Big Changes Ahead for Maritime Training

The introduction of new digital technologies has had a great impact on all industries worldwide - with maritime being no exception. The skills and technologies that seafarers need are becoming more and more complex, which has meant that we need to reconsider if today’s training for yacht crew is fit for purpose and, if not, how it needs to be changed.

Last week, two of our PYA Representatives attended the ‘Rethinking Maritime Training’ Seminar, hosted by The Nautical Institute and The International Association of Maritime Institutions at HQS Wellington in London. We were the only organisation representing the voice and interests of yacht crew worldwide and ensured that any changes made in maritime training are practical, relevant and beneficial to yacht crew in the way they are applied and how they affect the structure of Continuous Professional Development.

Image: Andy Crawford, PYA CEO (Left), Valia Charontaki, PYA SRB Manager (Right).

The event brought together some of the industry’s leading experts in education and training to discuss issues that will shape the industry over the coming years. Speakers included Guy Platten, CEO of The International Chamber of Shipping (ICS), Colin McMurray, Chairman of The International Association of Maritime Institutions (IAMI) and Captain John Lloyd FNI, CEO of The Nautical Institute (NI), amongst many others. 

Key to the discussion was the advancement in technology and how this is influencing the training and skills that are required by yacht crew. The MCA and wider training providers are well aware that change is required to ensure the maritime workforce has skills that are fit for purpose and future proof.

As a first step, the MCA will be distributing a questionnaire, followed by a workgroup, to get the input and feedback from seafarers on the changes that are required to keep up to date with the advancements in technology.

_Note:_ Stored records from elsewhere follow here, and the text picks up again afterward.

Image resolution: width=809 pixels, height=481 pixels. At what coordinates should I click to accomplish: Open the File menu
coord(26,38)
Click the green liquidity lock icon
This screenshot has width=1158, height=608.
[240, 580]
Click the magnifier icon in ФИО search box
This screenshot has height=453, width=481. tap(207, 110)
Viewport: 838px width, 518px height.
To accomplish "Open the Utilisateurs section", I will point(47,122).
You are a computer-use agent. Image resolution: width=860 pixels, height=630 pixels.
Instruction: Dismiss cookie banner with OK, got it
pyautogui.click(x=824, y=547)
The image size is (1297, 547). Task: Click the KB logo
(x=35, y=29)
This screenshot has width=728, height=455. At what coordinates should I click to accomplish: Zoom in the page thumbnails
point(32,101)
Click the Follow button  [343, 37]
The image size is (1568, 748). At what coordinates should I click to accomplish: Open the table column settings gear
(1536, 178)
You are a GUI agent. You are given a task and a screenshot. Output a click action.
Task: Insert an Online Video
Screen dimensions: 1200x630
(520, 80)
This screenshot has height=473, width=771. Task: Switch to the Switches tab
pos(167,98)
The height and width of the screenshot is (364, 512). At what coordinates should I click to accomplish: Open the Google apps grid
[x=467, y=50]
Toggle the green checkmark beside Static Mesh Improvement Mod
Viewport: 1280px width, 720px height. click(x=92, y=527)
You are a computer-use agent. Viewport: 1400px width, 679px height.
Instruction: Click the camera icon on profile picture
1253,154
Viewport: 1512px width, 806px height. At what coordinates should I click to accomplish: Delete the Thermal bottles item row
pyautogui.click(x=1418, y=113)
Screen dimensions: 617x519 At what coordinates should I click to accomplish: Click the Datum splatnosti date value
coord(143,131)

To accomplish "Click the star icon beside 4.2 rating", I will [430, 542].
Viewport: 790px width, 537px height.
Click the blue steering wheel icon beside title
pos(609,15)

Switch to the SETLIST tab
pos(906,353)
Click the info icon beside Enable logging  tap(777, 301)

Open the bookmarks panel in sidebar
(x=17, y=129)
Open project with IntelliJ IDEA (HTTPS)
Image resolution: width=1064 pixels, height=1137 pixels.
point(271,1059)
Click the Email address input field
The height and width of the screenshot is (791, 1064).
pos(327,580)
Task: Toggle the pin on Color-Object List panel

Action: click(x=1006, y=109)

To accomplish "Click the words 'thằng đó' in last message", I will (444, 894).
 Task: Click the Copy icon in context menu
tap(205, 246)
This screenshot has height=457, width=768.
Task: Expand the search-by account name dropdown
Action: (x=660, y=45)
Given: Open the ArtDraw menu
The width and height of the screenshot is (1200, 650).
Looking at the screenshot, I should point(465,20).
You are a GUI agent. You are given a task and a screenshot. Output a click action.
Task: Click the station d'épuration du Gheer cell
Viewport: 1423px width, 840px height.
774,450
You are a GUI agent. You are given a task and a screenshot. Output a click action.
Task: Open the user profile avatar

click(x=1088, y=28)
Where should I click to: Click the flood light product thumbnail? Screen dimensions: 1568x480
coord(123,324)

Brian Johnson, CEO of the MCA, noted that the STCW training must not represent a limit to basic training. It is, actually, only the bare minimum skills set needed to work successfully onboard a vessel. It is not a guarantee of quality nor should be a limitation for highly-skilled crew. He also noted that we should be ‘rethinking’ basic training and continuous professional development so that seafarers are armed with critical thought, professional knowledge and soft-core skills in today’s digitally-evolving landscape.

Due to the sizeable effect changes to training will have on the industry and our members, the PYA intends to follow-up on this discussion in the coming months.